Había terminado la Cena (la última Cena) y el Señor comenzó la despedida. En ella les dio a los apóstoles la señal por la que quería que todo el mundo los reconociera; supiera quienes eran de verdad sus discípulos. No era un signo físico, material, sino moral, afectivo: la señal sería el amor que se tuvieran entre ellos.
Y para remachar la importancia, y calara bien en nuestras mentes, lo llamó el Mandamiento Nuevo.
¿Cómo dijo esto Nuestro Señor cuando ya Moisés, en el Levítico, lo había enunciado?
Las razones son dos:
Que era nuevo, porque Moisés lo refería sólo a los judíos entre sí. Lo más, lo extendía al forastero que viviera entre ellos. La novedad de Cristo es que no es sólo entre los judíos sino entre todos los cristianos auténticos, sea cual sea su raza o su condición.
La segunda razón es el nivel elevadísimo que impone. Nada menos que “como Yo os he amado”.
La frase, que después ─sin duda para recalcar─ repitió es la ya conocida:
“Un mandamiento nuevo os doy: que os améis los unos a los otros”.
Y aclaró:
“Como Yo os he amado, así también, amaos mutuamente”.
Y a continuación dio la sorprendente consigna.

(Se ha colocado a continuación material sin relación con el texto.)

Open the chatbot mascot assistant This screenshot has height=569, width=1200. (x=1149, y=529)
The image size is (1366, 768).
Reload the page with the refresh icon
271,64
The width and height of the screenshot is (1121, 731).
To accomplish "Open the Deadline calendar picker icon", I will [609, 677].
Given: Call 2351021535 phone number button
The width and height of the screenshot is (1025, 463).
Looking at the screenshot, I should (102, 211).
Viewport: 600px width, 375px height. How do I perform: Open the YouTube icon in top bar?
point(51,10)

La señal:
“En eso conocerán todos que sois discípulos míos...”.
¿Quién pensará que después de tan claro hablar, siglo tras siglo, parezca a la mayoría de sus, llamémosle, “discípulos” que esto es una bonita teoría; pero practicarla...
¡La sorpresa que se llevarían (incluidos altos dignatarios de su Iglesia) si se les dijera que la primera condición, señal, que se examinara a una asociación, diócesis, parroquia, monasterio... fuera sobre esta señal; es decir sobre el amor que se tienen entre ellos mismos!
Menuda sería la sorpresa. Y sin embargo...
Nota: fragmento extraído de los escritos del padre Miguel De Bernabé, que publicamos con su autorización, pues expresa a la perfección el rasgo de conducta del cristiano del que queremos hablar hoy: la señal.